» **What you need to do**
Please state how many lines of the data contain "Given". The number by itself is enough.
BEGIN Data to use
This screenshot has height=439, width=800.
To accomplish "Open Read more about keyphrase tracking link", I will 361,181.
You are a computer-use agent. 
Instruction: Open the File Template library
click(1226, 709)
END Data to use
BEGIN Data to use
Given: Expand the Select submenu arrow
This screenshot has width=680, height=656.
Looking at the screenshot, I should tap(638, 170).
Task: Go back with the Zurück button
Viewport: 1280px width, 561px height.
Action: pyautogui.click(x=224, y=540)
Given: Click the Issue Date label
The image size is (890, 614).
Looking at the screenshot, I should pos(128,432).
END Data to use
» **Answer to this problem**
2